REQUESTS |
a - List every spouse named in the Fayez al-Sarraj profile.
b - Reproduce the Fayez al-Sarraj profile word for word, starting at "- Al-Sarraj in" and running up to and including "al-Ghawil (as Prime Minister of Libya)".
c - Carry the Fayez al-Sarraj profile forward from the point where it ends.

DOCUMENT |
- Al-Sarraj in 2016

Chairman of the Presidential Council of Libya
- In office 30 March 2016 – 15 March 2021
- Prime Minister: Himself
- Vice President: Ahmed Maiteeq
- Preceded by: Nouri Abusahmain Aguila Saleh Issa
- Succeeded by: Mohamed al-Menfi
- 27th Prime Minister of Libya
- In office 5 April 2016 – 15 March 2021**
- President: Himself
- Deputy: Ahmed Maiteeq
- Preceded by: Abdullah al-Theni Khalifa al-Ghawil (as Prime Minister of Libya)
- Succeeded by: Abdul Hamid Dbeibeh (as Prime Minister of Libya)

Minister of Defense
- In office 6 September 2018 – 29 August 2020
- President: Himself
- Preceded by: Al-Mahdi Al-Barghathi
- Succeeded by: Salah Eddine al-Namrouch

Minister of Housing and Utilities
- In office 25 May 2014 – 9 June 2014
- Prime Minister: Ahmed Maiteeq
- Preceded by: Ali Al-Sharif
- Succeeded by: Zuhair Mahmoud

Personal details
- Born: Fayez Mustafa al-Sarraj 20 February 1960 (age 66) Tripoli, Kingdom of Libya
- Citizenship: Libya
- Party: Independent
- Spouses: Fatima Al-Tarhuni ​ ​(m. 1985; div. 1995)​; Samera Trabelsi ​ ​(m. 1998; div. 2003)​; Nadia Refaat ​(m. 2005)​;
- Education: University of Tripoli
- Sarraj's position as head of state was disputed by Aguila Saleh Issa. **Sarraj's premiership was disputed by Abdullah al-Theni and Khalifa al-Ghawil.;

= Fayez al-Sarraj =

Libyan politician and architect

Fayez Mustafa al-Sarraj (فائز السراج or فايز السراج; born 20 February 1960) is a Libyan politician who served as the Chairman of the Presidential Council of Libya and head of government of the Government of National Accord, which was formed on 17 December 2015 under the Libyan Political Agreement, from 2016 to 2021. He has been a member of the Parliament of Tripoli.

==Biography==
Fayez Mustafa was born on 20 February 1960 in Tripoli. He comes from a wealthy family of Kouloughli descent which owned shops and vast amount of land. Al-Sarraj is said to be of Turkish origin. His father, Mostafa al-Sarraj was a minister during the Libyan monarchy. Fayez al-Sarraj trained as an architect, and during the Colonel Muammar Gaddafi era he was employed at the Housing Ministry. In 2014, he served as the minister of housing and utilities in the Maiteeq Cabinet of the GNC. His opponents criticized his political appointment as a foreign imposition. A 2016 article in The Guardian quoted Guma el-Gamaty, a member of Libya Dialogue, the UN-chaired body that created the new government, as saying that al-Sarraj was "expected to ask for help to combat ISIS and train Libyan units."

INFORMATION SHOWN |
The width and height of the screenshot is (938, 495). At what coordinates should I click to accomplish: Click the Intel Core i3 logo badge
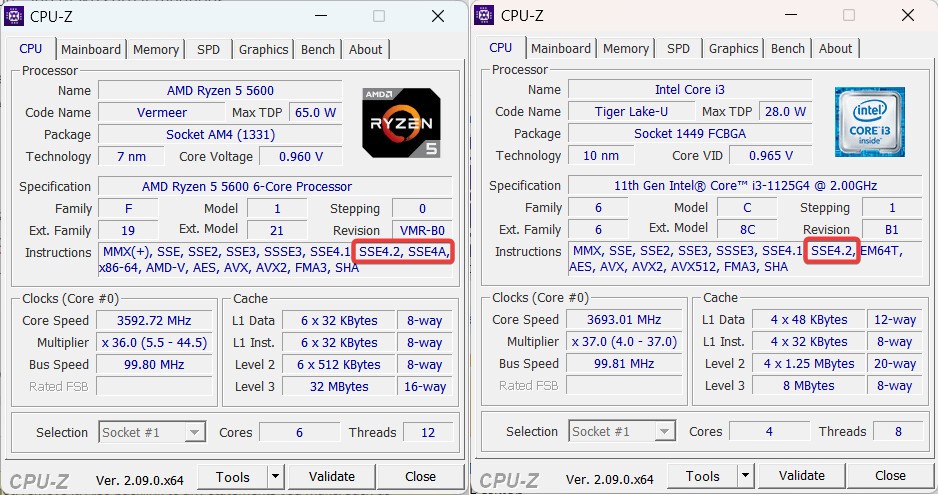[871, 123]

...

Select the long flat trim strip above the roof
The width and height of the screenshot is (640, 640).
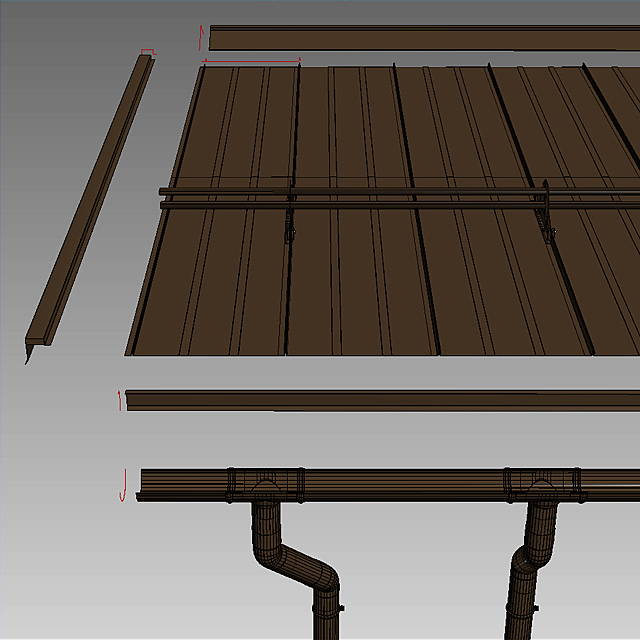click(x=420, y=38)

--

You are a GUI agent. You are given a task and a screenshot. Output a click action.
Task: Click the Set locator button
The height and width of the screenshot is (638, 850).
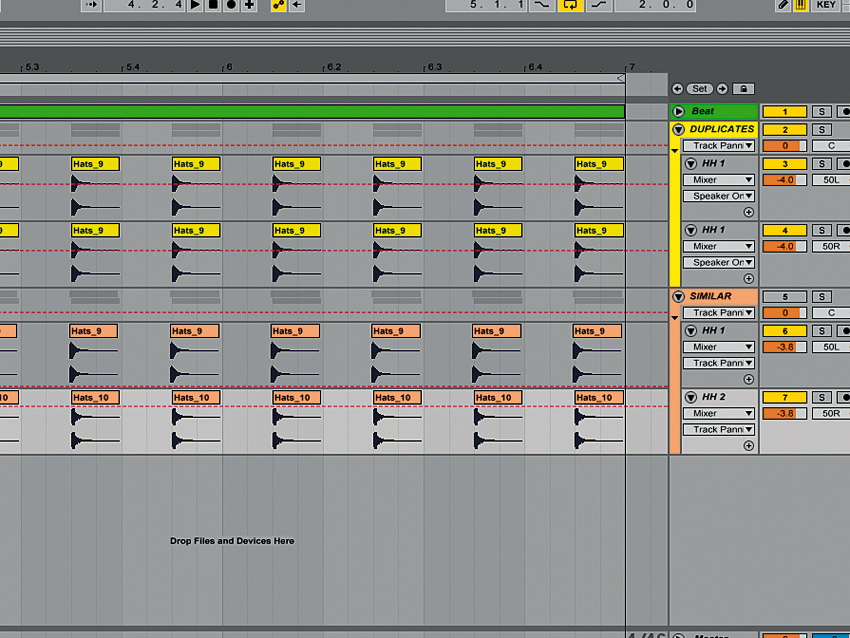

SOLVED PROBLEMS |
a - Fatima Al-Tarhuni, Samera Trabelsi, Nadia Refaat

b -
- Al-Sarraj in 2016

Chairman of the Presidential Council of Libya
- In office 30 March 2016 – 15 March 2021
- Prime Minister: Himself
- Vice President: Ahmed Maiteeq
- Preceded by: Nouri Abusahmain Aguila Saleh Issa
- Succeeded by: Mohamed al-Menfi
- 27th Prime Minister of Libya
- In office 5 April 2016 – 15 March 2021**
- President: Himself
- Deputy: Ahmed Maiteeq
- Preceded by: Abdullah al-Theni Khalifa al-Ghawil (as Prime Minister of Libya)

c -
Following Libya's 2014 elections, the government became split between the New General National Congress in Tripoli and the internationally recognized legislature of the House of Representatives in Tobruk.

===Presidency===
In early October 2014, the United Nations envoy to Libya, Bernardino León, proposed a National Unity Government for Libya, to be led by the Presidential Council of Fayez al-Sarraj, as prime minister, three deputies from the country's eastern, western, and southern regions, and two ministers. However, this national unity government was rejected by the internationally recognized legislature in Tobruk and the rival government in Tripoli. Fayez al-Sarraj, and six members of the Presidential Council and proposed cabinet arrived in Tripoli on 30 March 2016. The following day, it was reported that the GNA had taken control of the prime ministerial offices and that the GNC appointed prime minister Khalifa al-Ghawil had fled to Misrata. On 14 October 2014, forces loyal to GNC took over the building of the High Council of State and announced the comeback of Ghawil cabinet. Then, fighting occurred between Sarraj loyalists and Ghawil forces.

Al-Sarraj was accused of obtaining ni-Vanuatu citizenship for himself and his family in January 2020 by The Guardian. In April 2023, The Guardian retracted the claim, and apologized for the mistake.

On 16 September 2020, al-Sarraj stated that he will be stepping down from his position by the end of October 2020, following a month of protests in Tripoli. On 31 October 2020, al-Sarraj rescinded his decision to resign. Following the Libyan Political Dialogue Forum, he transferred his powers on 15 March 2021.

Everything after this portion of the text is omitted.